_TASK:_ Across the listing, count the lines that include the string "Community". Give nothing besides the number.

_DATA:_
════
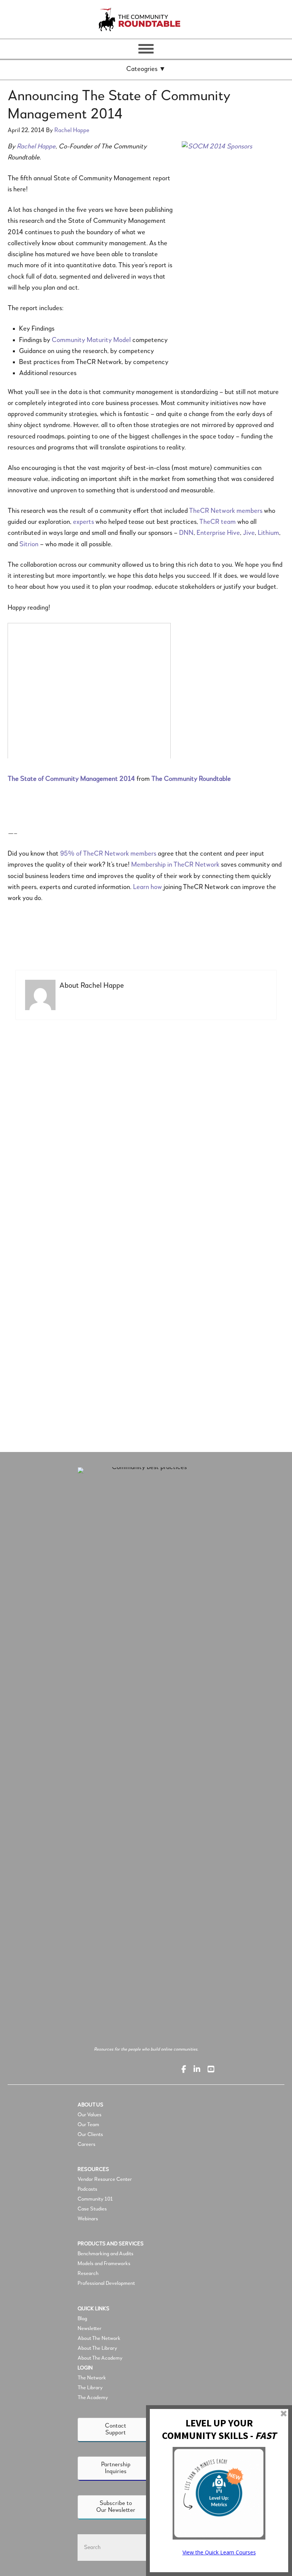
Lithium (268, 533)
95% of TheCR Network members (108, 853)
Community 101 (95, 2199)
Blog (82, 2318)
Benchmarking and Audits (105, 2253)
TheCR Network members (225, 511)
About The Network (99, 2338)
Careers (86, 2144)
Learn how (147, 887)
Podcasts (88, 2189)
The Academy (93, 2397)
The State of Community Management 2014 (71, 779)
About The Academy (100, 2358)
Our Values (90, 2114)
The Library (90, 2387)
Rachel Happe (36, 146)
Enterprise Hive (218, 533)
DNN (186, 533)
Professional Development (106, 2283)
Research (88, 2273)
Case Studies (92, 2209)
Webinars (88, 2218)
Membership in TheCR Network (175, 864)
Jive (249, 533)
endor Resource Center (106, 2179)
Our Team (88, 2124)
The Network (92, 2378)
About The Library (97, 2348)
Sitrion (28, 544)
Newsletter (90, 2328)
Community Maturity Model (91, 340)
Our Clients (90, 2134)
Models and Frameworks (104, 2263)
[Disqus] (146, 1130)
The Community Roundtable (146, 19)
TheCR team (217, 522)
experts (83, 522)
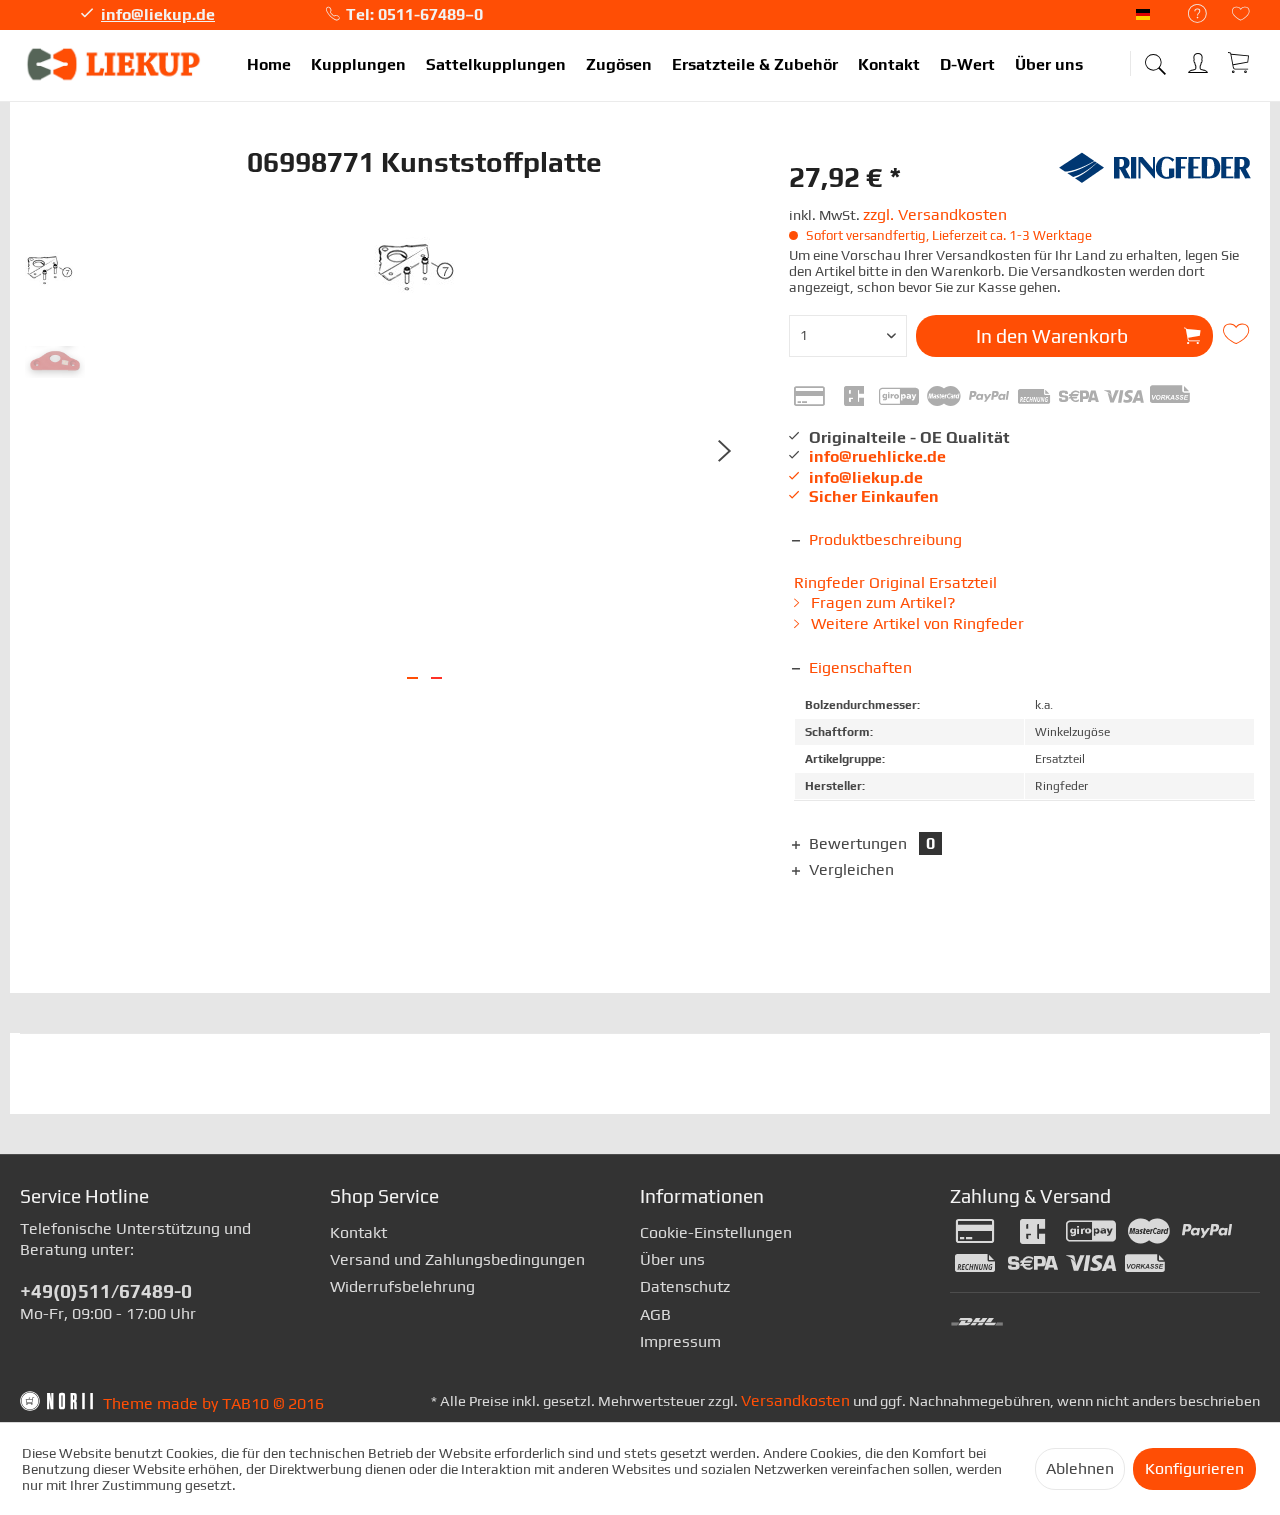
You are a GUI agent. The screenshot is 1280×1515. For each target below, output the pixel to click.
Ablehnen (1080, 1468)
════
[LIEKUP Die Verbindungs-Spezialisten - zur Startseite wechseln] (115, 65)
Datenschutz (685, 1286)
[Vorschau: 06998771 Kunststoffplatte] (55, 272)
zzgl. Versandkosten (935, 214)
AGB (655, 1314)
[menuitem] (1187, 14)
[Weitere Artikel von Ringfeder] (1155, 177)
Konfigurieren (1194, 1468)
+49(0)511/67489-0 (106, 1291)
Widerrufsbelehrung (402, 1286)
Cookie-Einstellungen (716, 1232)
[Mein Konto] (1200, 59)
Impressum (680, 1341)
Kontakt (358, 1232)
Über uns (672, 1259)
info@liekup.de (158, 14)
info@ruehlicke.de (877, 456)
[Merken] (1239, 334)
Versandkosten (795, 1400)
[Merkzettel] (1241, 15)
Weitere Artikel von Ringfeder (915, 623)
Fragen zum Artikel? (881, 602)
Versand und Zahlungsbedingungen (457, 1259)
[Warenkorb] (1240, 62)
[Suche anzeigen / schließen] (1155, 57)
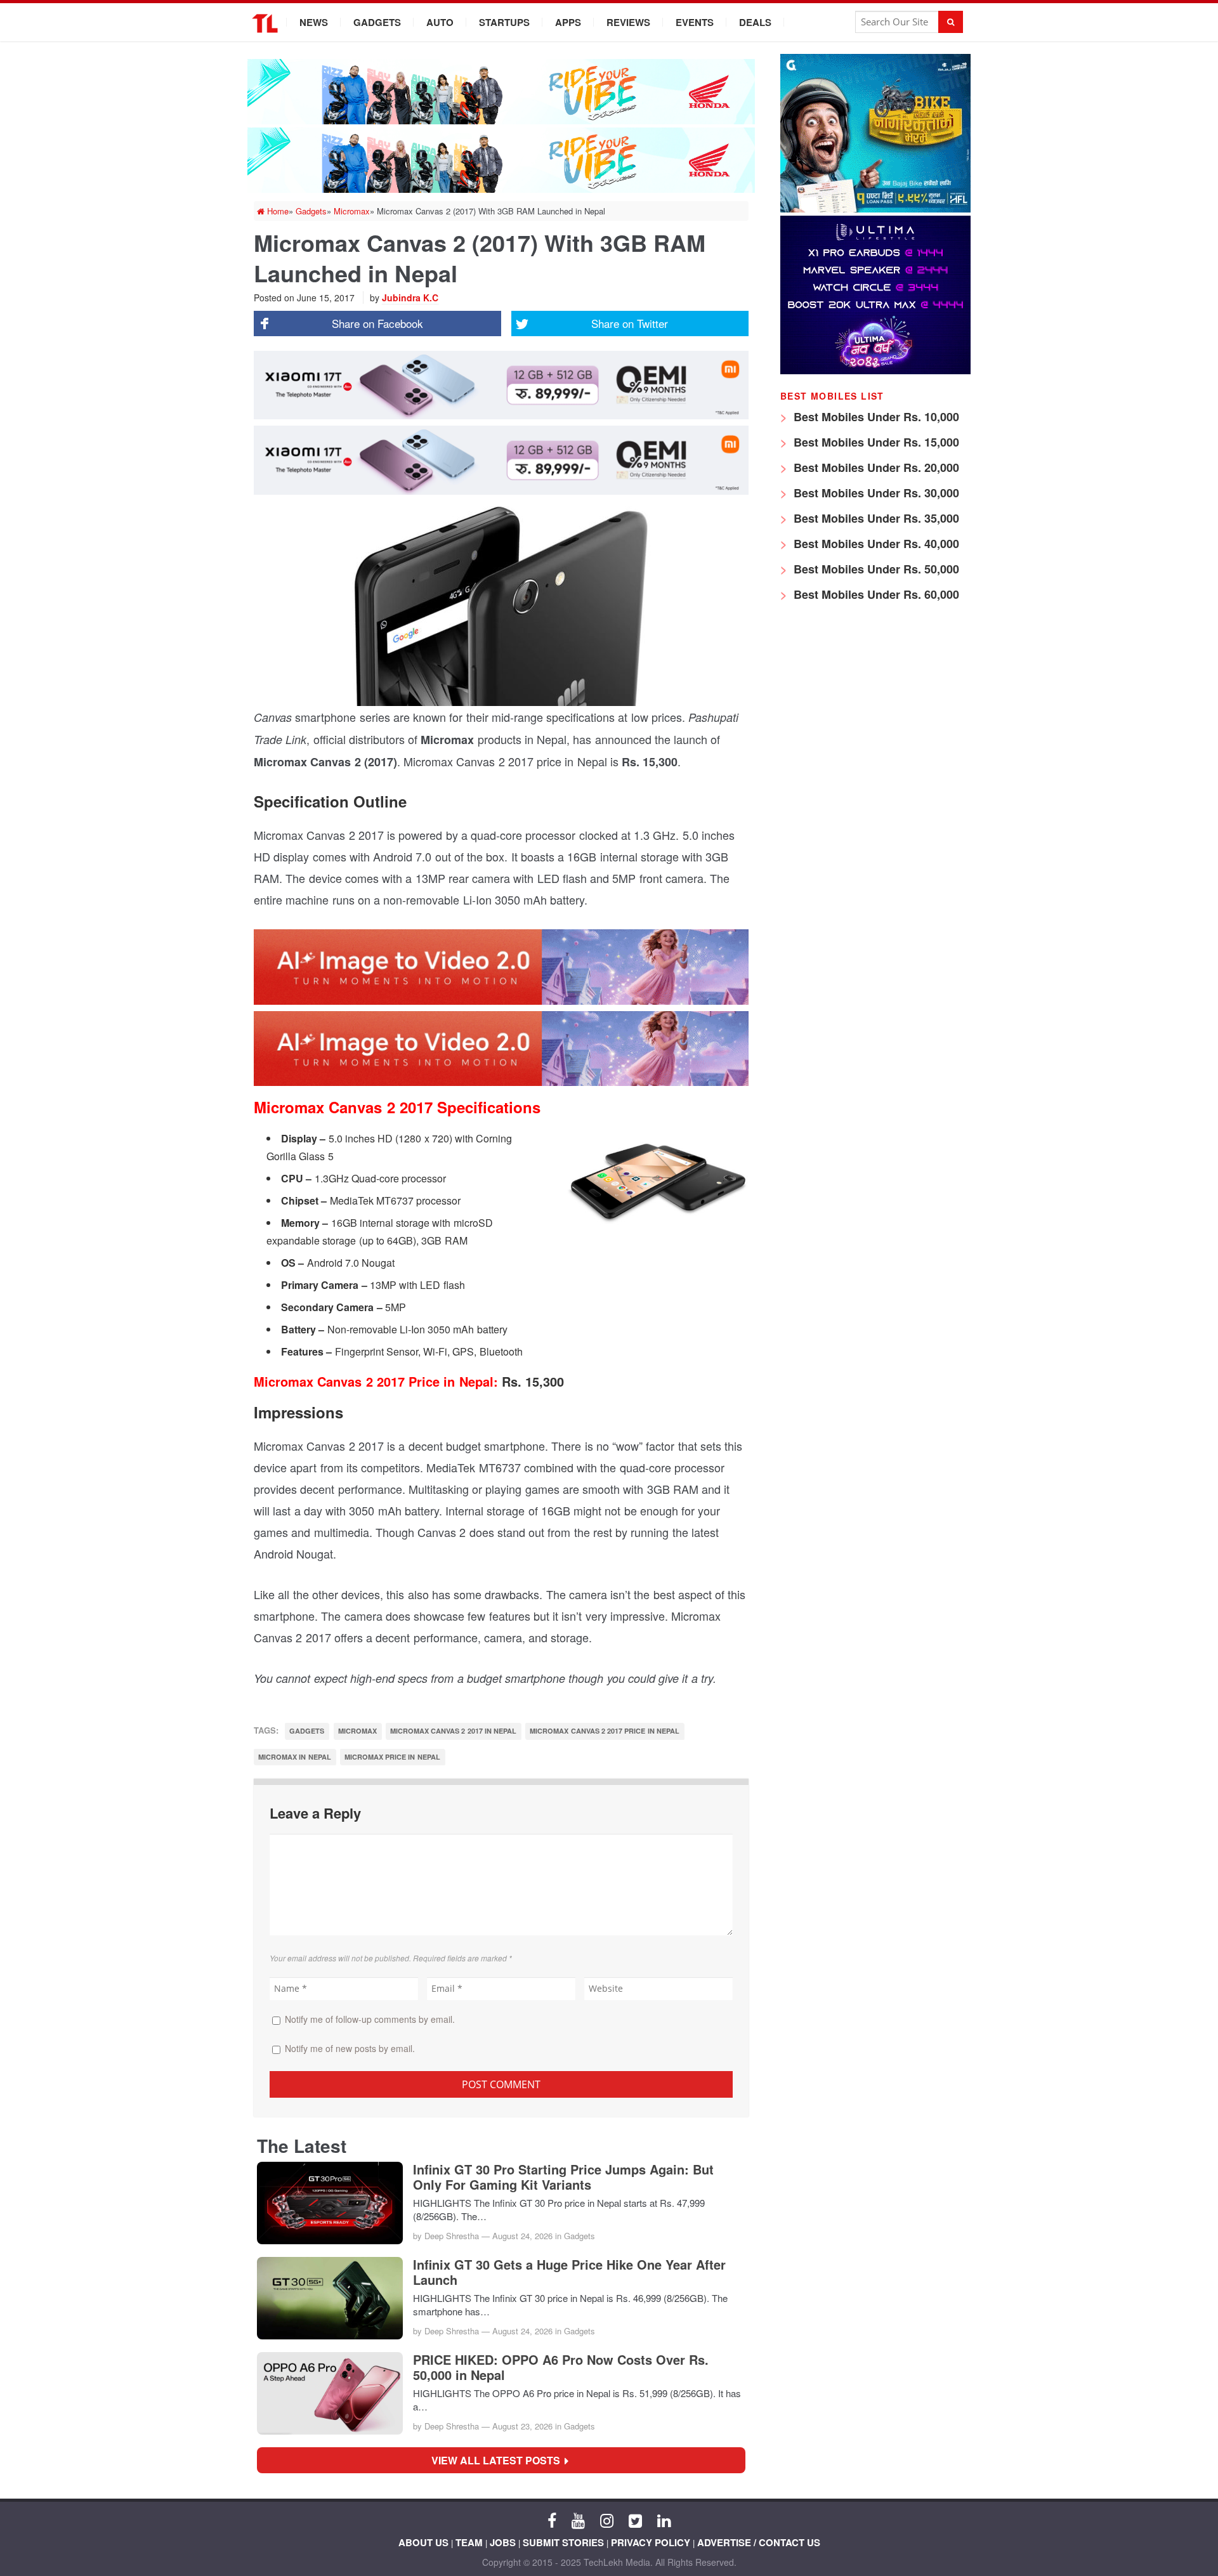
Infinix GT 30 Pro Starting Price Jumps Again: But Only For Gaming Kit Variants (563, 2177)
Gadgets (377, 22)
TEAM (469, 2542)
════
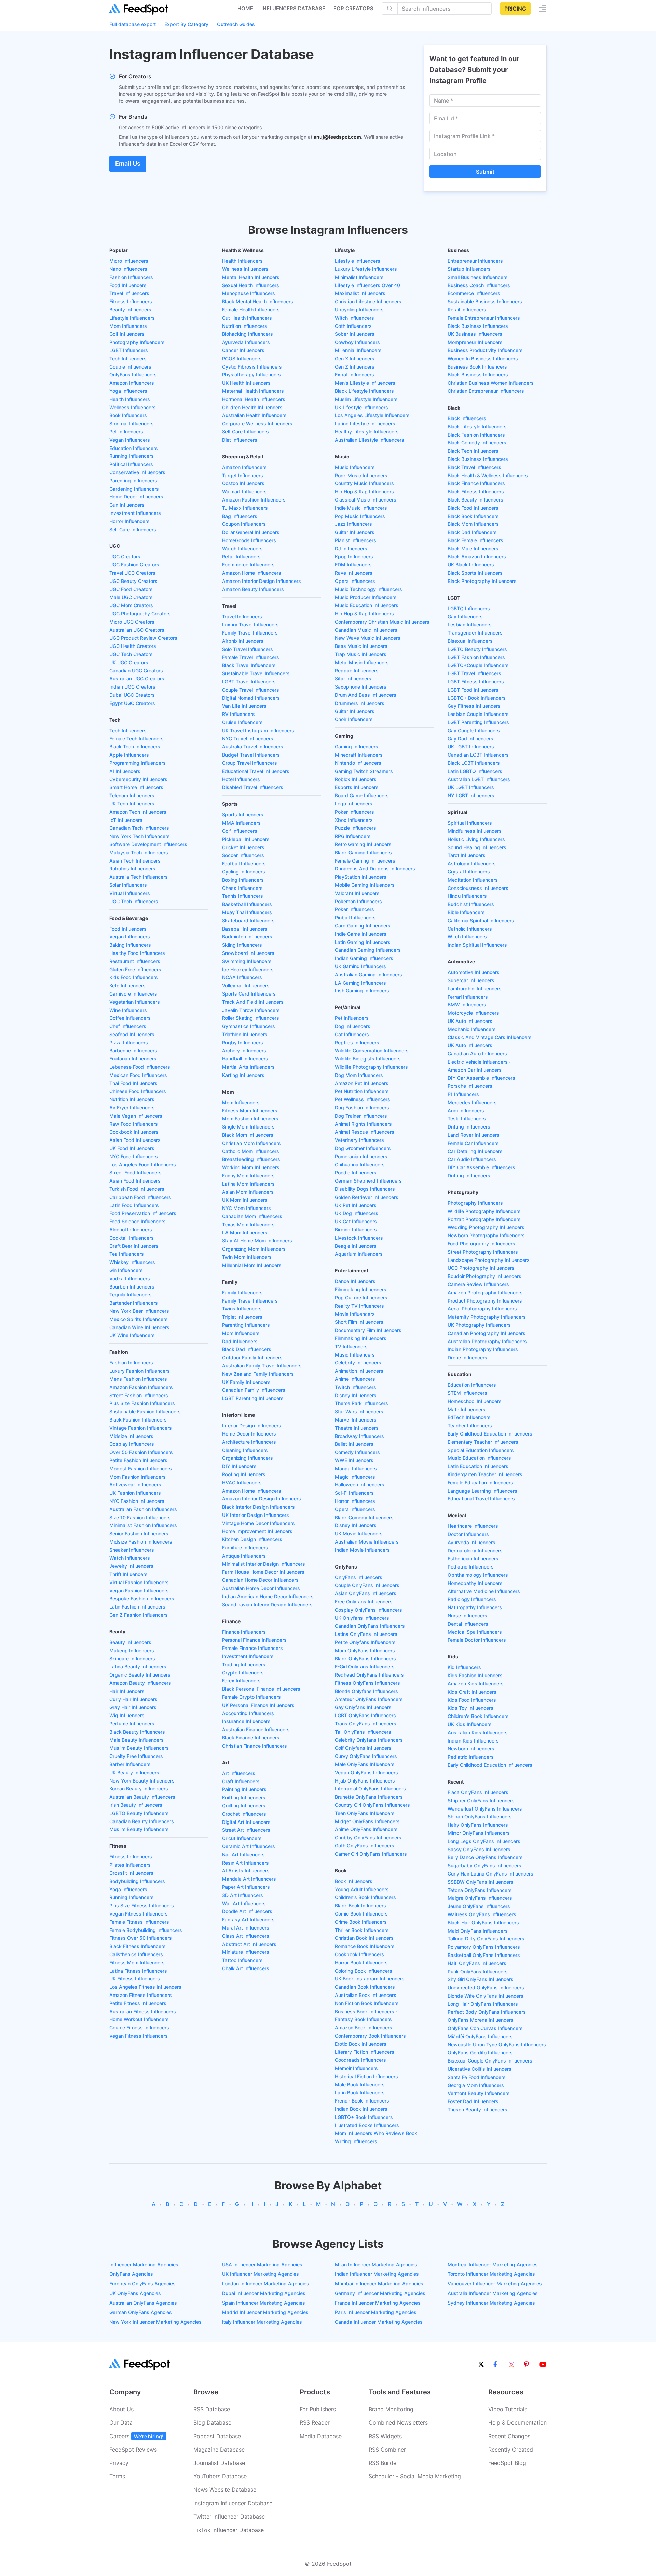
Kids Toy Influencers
════
_ANSWER TO THIS EXERCISE:_ 4